IaC for Data Engineering with Terraform
Skill by ara.so — Data Skills collection.
This project demonstrates Infrastructure-as-Code (IaC) fundamentals for data engineers using Terraform to provision AWS resources including S3 buckets, EC2 instances, and IAM configurations. It provides reusable patterns for managing data infrastructure declaratively.
What This Project Does
- Provisions AWS S3 buckets for data storage
- Creates and configures EC2 instances for data processing
- Sets up IAM roles and policies with proper permissions
- Manages infrastructure state with Terraform
- Provides reproducible data engineering environments
Prerequisites
Before using this project, ensure you have:
# Install Terraform
brew tap hashicorp/tap
brew install hashicorp/tap/terraform
# Install AWS CLI
brew install awscli
# Configure AWS credentials
aws configure
# Enter your AWS Access Key ID, Secret Access Key, region, and output format
Set up required environment variables:
export AWS_ACCESS_KEY_ID=$YOUR_ACCESS_KEY
export AWS_SECRET_ACCESS_KEY=$YOUR_SECRET_KEY
export AWS_DEFAULT_REGION=us-east-1
Project Structure
terraform/
├── main.tf # Main infrastructure definitions
├── variables.tf # Input variables
├── outputs.tf # Output values
└── terraform.tfstate # State file (auto-generated)
Core Terraform Commands
Initialize Terraform
# Initialize the working directory and download providers
terraform -chdir=terraform init
# Validate configuration syntax
terraform -chdir=terraform validate
# Format configuration files
terraform -chdir=terraform fmt
Plan and Apply Infrastructure
# Preview changes without applying
terraform -chdir=terraform plan
# Apply infrastructure changes
terraform -chdir=terraform apply
# Auto-approve without prompts (use carefully)
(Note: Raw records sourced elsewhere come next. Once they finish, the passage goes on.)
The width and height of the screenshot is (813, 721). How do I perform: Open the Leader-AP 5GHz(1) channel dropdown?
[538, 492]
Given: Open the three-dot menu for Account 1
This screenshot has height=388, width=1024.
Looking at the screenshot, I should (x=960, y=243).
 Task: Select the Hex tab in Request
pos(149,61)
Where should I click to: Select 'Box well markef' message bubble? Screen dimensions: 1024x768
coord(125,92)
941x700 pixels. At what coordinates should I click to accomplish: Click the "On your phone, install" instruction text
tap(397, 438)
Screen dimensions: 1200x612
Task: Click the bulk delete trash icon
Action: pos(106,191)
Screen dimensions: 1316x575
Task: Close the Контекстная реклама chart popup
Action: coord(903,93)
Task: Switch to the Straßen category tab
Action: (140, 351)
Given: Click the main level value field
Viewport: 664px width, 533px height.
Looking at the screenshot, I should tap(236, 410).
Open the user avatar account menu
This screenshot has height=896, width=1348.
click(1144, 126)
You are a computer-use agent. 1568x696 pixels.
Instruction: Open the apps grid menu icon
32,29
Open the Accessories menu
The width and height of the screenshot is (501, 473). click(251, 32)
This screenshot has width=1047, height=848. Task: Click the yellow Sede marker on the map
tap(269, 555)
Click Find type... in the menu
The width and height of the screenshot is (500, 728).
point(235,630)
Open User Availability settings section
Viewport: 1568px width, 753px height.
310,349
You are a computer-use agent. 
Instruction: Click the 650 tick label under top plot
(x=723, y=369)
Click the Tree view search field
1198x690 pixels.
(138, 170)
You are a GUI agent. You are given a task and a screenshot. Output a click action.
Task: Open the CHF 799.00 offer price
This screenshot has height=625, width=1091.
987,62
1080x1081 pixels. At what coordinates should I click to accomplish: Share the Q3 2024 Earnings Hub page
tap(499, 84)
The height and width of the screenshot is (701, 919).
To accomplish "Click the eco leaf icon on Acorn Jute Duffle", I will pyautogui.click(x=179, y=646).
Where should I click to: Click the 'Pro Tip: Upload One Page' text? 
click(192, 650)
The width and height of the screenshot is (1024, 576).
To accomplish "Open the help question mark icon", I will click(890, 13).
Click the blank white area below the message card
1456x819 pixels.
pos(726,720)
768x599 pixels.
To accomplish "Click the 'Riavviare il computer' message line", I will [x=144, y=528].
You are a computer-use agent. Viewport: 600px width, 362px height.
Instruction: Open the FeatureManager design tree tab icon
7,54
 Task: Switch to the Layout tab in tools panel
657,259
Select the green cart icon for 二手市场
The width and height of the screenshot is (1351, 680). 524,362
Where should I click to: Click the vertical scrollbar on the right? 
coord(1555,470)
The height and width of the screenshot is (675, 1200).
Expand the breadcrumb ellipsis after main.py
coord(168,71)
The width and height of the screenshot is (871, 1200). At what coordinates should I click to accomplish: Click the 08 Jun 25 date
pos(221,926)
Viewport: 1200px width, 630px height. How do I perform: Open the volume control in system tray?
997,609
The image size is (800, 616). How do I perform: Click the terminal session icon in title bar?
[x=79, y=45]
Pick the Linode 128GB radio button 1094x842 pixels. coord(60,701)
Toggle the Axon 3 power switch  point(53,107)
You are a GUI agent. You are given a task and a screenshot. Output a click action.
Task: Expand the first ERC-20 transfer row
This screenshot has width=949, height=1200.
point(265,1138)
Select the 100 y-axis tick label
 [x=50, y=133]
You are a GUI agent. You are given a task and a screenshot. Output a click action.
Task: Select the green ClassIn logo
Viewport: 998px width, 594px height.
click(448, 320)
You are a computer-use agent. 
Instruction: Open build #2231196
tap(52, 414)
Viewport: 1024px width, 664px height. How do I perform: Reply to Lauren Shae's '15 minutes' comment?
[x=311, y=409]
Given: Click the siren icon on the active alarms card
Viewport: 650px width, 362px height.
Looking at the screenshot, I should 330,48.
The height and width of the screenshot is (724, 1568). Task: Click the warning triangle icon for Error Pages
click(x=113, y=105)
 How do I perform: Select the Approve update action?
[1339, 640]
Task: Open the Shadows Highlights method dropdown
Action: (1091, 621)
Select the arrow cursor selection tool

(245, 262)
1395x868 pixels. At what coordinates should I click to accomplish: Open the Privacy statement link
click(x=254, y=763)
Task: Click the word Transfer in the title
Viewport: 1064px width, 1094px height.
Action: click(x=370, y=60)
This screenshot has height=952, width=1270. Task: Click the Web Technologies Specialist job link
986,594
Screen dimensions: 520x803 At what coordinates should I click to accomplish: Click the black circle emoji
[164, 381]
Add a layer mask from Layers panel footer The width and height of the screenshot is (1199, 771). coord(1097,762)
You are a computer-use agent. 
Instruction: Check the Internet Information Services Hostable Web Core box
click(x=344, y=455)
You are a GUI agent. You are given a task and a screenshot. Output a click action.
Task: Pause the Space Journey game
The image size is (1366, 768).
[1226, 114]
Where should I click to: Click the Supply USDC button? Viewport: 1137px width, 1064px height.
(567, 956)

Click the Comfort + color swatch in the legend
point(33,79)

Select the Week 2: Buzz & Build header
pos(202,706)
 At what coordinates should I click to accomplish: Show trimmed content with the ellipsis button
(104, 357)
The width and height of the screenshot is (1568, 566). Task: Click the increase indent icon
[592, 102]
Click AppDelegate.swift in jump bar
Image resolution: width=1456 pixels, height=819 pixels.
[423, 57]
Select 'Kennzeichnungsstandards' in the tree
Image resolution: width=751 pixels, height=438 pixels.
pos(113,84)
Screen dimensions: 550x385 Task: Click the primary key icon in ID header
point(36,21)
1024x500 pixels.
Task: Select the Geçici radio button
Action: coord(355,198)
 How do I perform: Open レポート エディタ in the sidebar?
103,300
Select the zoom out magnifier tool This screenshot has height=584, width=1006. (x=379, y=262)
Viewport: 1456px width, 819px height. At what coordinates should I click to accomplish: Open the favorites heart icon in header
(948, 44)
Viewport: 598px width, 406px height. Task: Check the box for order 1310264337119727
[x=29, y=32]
terraform -chdir=terraform apply -auto-approve
Inspect Infrastructure
# List all resources in state
terraform -chdir=terraform state list
# Show detailed state information
terraform -chdir=terraform show
# Output specific values
terraform -chdir=terraform output
Destroy Infrastructure
# Destroy all managed infrastructure
terraform -chdir=terraform destroy
# Destroy specific resource
terraform -chdir=terraform destroy -target=aws_s3_bucket.data_bucket
Key Configuration Patterns
S3 Bucket for Data Storage
# main.tf
resource "aws_s3_bucket" "data_lake" {
bucket = "my-data-engineering-bucket-${random_id.bucket_suffix.hex}"
tags = {
Environment = "dev"
Purpose = "data-engineering"
ManagedBy = "terraform"
}
}
resource "random_id" "bucket_suffix" {
byte_length = 4
}
# Enable versioning for data protection
resource "aws_s3_bucket_versioning" "data_lake_versioning" {
bucket = aws_s3_bucket.data_lake.id
versioning_configuration {
status = "Enabled"
}
}
# Configure lifecycle rules
resource "aws_s3_bucket_lifecycle_configuration" "data_lake_lifecycle" {
bucket = aws_s3_bucket.data_lake.id
rule {
id = "archive-old-data"
status = "Enabled"
transition {
days = 90
storage_class = "GLACIER"
}
expiration {
days = 365
}
}
}
EC2 Instance for Data Processing
# main.tf
resource "aws_instance" "data_processor" {
ami = "ami-0c55b159cbfafe1f0" # Amazon Linux 2
instance_type = "t3.medium"
key_name = aws_key_pair.data_eng_key.key_name
vpc_security_group_ids = [aws_security_group.data_processor_sg.id]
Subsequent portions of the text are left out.